GIVEN PROBLEM:
Reproduce every line of the material below, requests included, and shift each coordinate in the answers by -70. Omit the pictures from your output.

MATERIAL FOR THIS TASK:
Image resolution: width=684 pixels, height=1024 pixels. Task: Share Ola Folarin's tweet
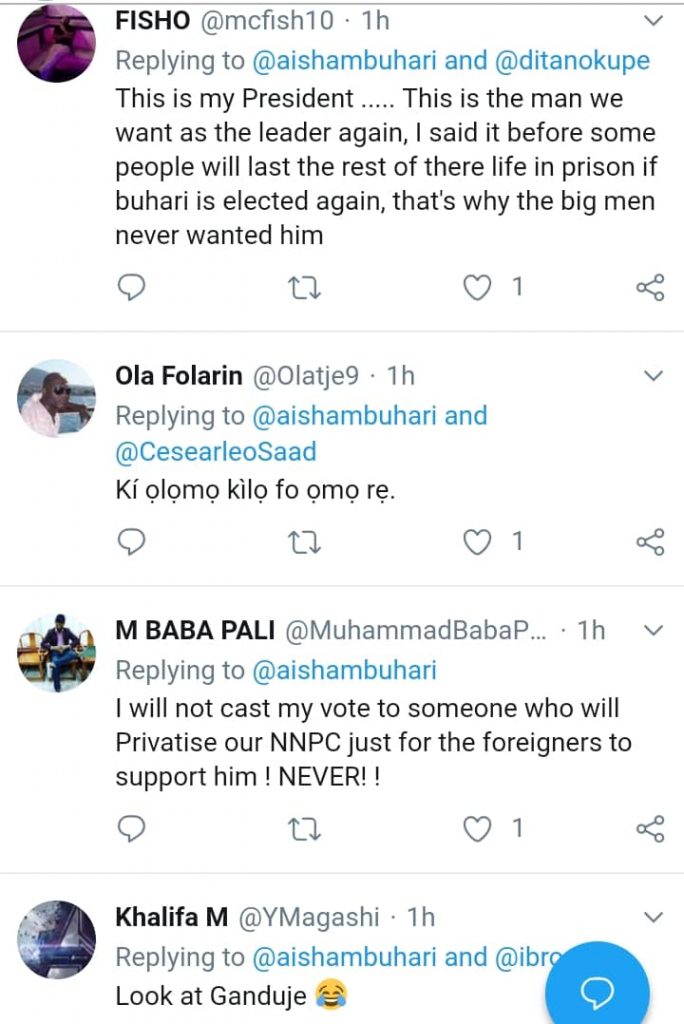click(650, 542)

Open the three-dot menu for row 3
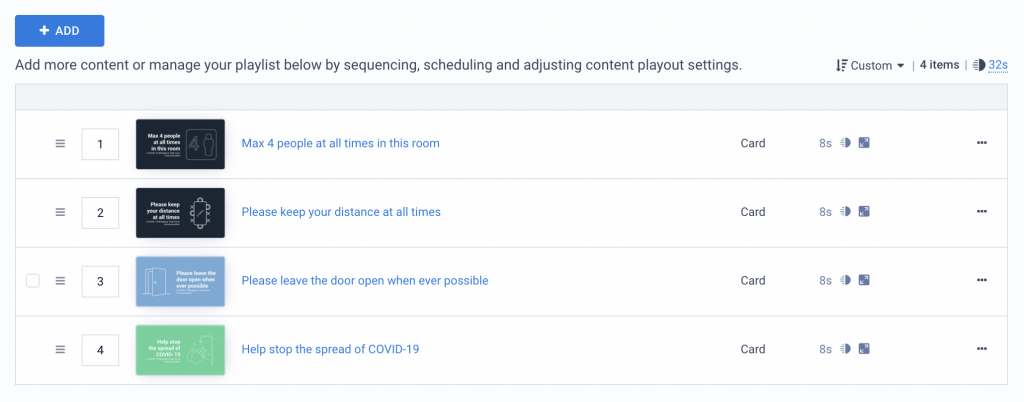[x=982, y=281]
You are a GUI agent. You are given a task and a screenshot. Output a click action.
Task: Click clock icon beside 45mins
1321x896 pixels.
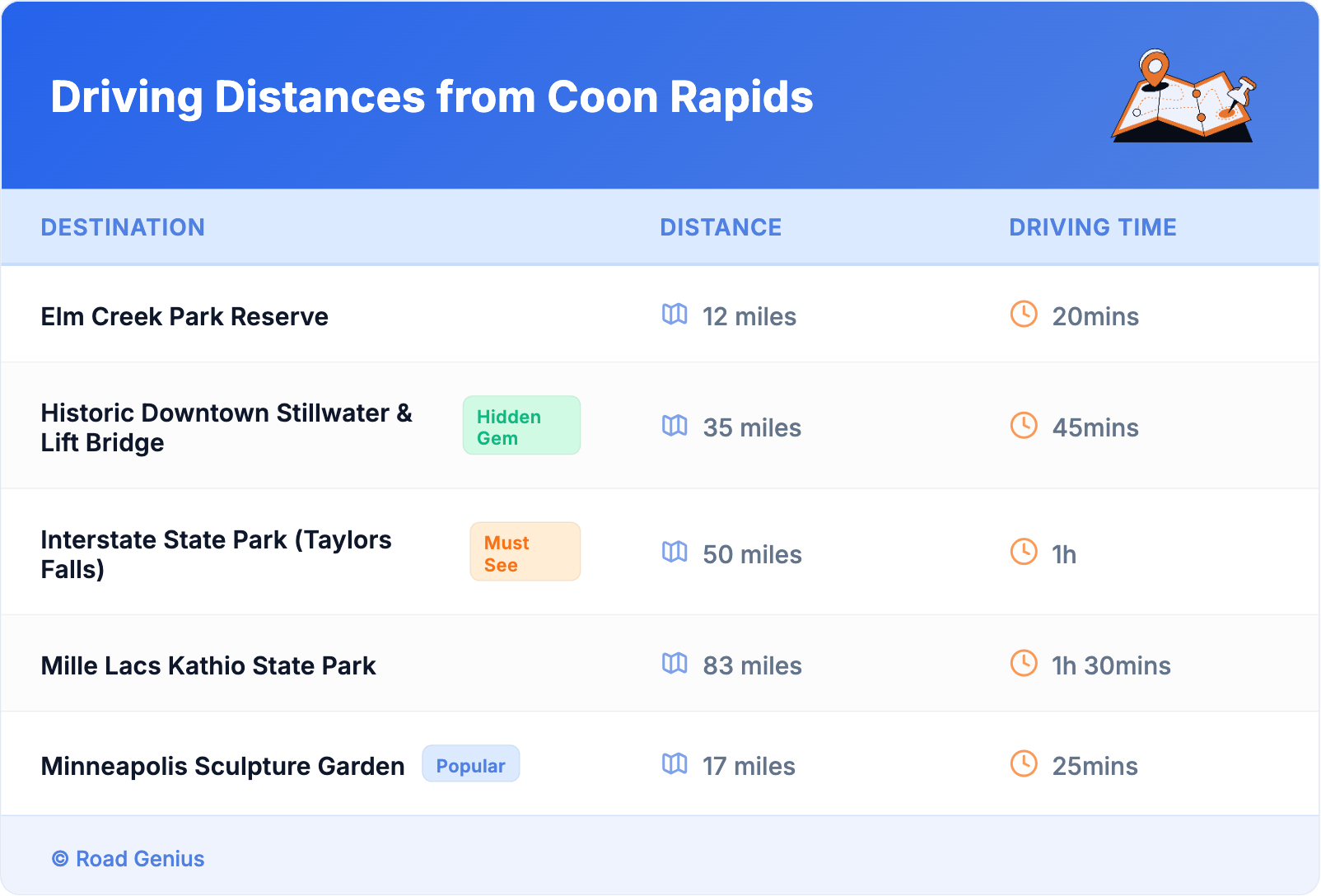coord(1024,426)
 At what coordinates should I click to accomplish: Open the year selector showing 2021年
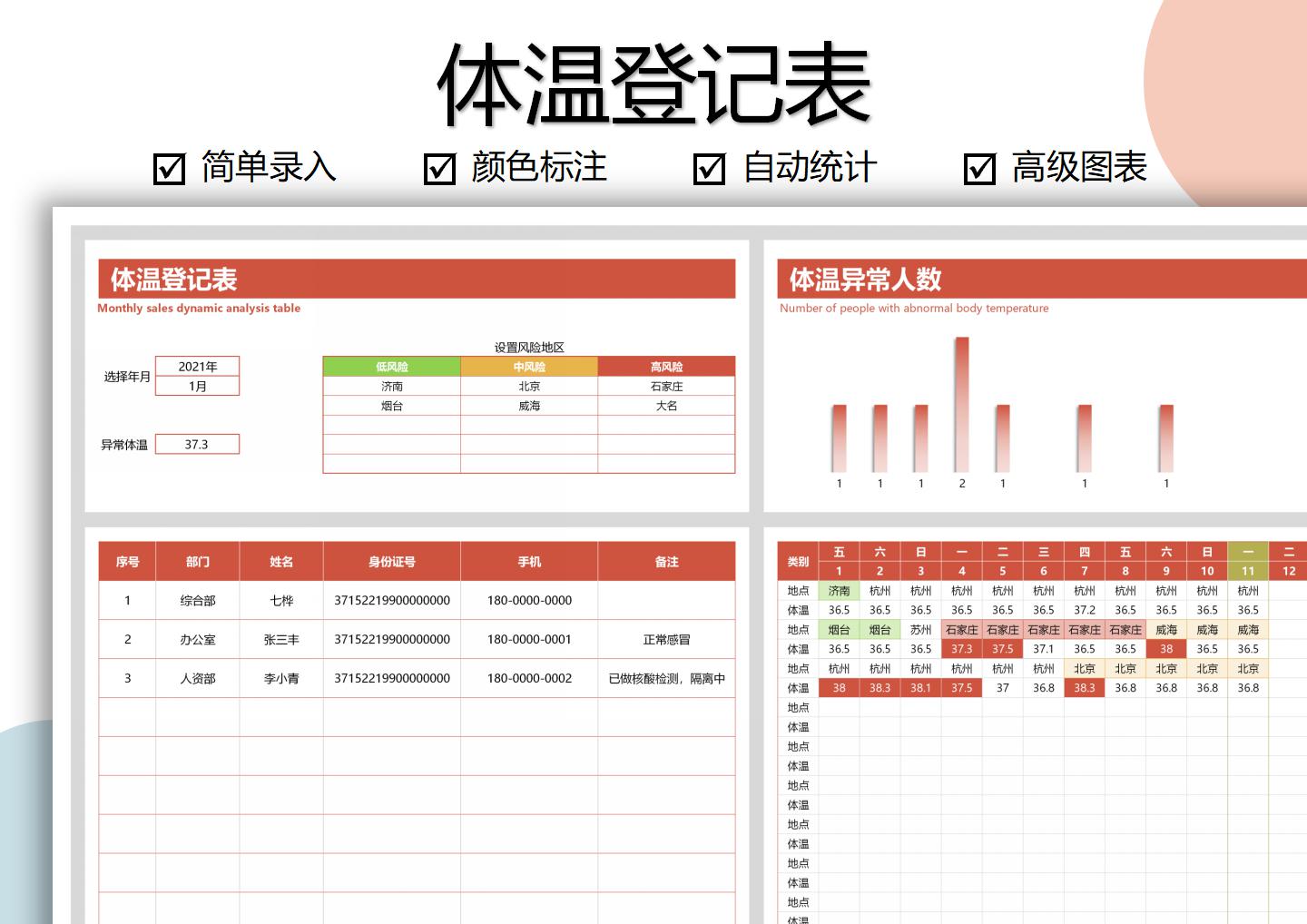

FINAL ANSWER:
Image resolution: width=684 pixels, height=1024 pixels. Task: Share Ola Folarin's tweet
click(580, 472)

Open the three-dot menu for row 3
[x=912, y=211]
You are a GUI agent. You are given a task and a screenshot. Output a click action.
Task: Click clock icon beside 45mins
1321x896 pixels.
coord(954,356)
 At what coordinates should I click to accomplish: Open the year selector showing 2021年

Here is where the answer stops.